Posted on May 8, 2013 in Culture-Vulture

By Neelabjo Mukherjee:

Plot 1: An engineering or MBA college, a nerd who’s never been on a date, a group of close mates and a gorgeous new girl on campus who sweeps him off his feet.

Plot 2: A mythological tale or folklore, a few popular mythological characters and the whole story based in today’s new age India.


Now, doesn’t it all sound way too familiar? It all started in 2004 when a certain Mr. Chetan Bhagat penned down “Five Point Someone”, a book based on life at the IIT. Now, the IITs have been the college of dreams for almost anyone and everyone and this was the first ever book which delved deep inside the world of their dreams. As a result, the book went on to become a bestseller and Bhagat, an overnight youth icon. Bhagat followed it up with more tales on student life and the problems of today’s youth which again resonated with the young generation and made him one of the most widely read authors in the country.

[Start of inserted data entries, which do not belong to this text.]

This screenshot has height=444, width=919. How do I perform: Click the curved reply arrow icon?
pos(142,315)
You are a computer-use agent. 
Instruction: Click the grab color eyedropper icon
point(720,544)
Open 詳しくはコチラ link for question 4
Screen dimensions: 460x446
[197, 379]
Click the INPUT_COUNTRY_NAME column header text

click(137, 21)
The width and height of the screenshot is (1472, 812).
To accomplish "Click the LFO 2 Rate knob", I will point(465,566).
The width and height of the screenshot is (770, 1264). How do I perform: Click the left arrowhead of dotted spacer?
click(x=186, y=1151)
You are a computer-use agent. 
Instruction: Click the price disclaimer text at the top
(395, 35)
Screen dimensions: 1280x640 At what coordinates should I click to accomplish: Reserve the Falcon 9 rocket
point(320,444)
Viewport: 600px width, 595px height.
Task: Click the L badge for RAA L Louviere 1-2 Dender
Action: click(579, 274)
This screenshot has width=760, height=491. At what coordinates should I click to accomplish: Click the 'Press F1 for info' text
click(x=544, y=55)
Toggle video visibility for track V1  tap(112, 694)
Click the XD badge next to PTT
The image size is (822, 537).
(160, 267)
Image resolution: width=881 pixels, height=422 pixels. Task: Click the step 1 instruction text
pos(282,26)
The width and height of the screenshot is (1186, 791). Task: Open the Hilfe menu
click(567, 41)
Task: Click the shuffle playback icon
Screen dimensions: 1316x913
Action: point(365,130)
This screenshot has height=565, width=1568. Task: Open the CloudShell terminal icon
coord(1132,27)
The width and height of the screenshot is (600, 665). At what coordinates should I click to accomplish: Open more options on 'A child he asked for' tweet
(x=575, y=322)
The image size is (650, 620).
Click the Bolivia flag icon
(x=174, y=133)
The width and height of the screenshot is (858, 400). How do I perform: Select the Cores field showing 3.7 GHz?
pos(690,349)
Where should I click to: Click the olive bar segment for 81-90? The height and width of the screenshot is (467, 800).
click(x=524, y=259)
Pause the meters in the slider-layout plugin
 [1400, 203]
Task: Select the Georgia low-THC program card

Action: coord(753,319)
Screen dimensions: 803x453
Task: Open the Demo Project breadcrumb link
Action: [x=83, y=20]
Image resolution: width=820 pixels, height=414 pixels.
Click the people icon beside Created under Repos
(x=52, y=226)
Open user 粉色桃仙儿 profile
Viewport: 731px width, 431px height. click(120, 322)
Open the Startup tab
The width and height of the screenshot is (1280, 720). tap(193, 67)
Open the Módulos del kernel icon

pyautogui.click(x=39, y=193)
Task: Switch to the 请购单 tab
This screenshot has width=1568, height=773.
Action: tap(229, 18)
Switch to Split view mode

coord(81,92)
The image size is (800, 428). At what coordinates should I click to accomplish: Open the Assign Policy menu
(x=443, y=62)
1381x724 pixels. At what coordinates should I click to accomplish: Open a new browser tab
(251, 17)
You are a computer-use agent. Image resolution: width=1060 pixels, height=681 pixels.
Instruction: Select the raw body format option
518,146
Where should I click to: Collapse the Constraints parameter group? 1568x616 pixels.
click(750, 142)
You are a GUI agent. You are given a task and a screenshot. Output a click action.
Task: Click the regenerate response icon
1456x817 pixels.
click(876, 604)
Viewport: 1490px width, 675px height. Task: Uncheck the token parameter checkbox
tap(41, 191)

Now, let us go ahead by six years to 2010. The Indian youth had never really been interested in mythology or religion but all off a sudden everyone started reading about Shiva, yes you read it right. But this was the story of Shiva in the land of Meluha where he helps the tribe of Meluhans against the Chandravanshis. This unique tale was scripted by Amish Tripathy, another IIM graduate who followed it up with two other books in the Shiva trilogy which marked a beginning of a new genre in Indian writing.

It also sparked off a new trend with anyone and everyone penning down copy after copy of books, all based on the same two plot points. Yes ,this may sound derogatory but hundreds of clones of Bhagat and Tripathy have sprung up in the last few years and as a result the whole standard of English writing in India has unfortunately gone down. The country which has produced numerous great imaginative authors like Vikram Seth, Vikram Chandra, Shashi Tharoor, V.S Naipaul, R.K Narayanan and many others, has resorted to reading books on repetitive themes which do not really stimulate the grey cells. Its, thus, high time, that we expect the youth, or our esteemed readers to pen down something new, original, fresh and innovative so that we can match up to the standards of the previous generation.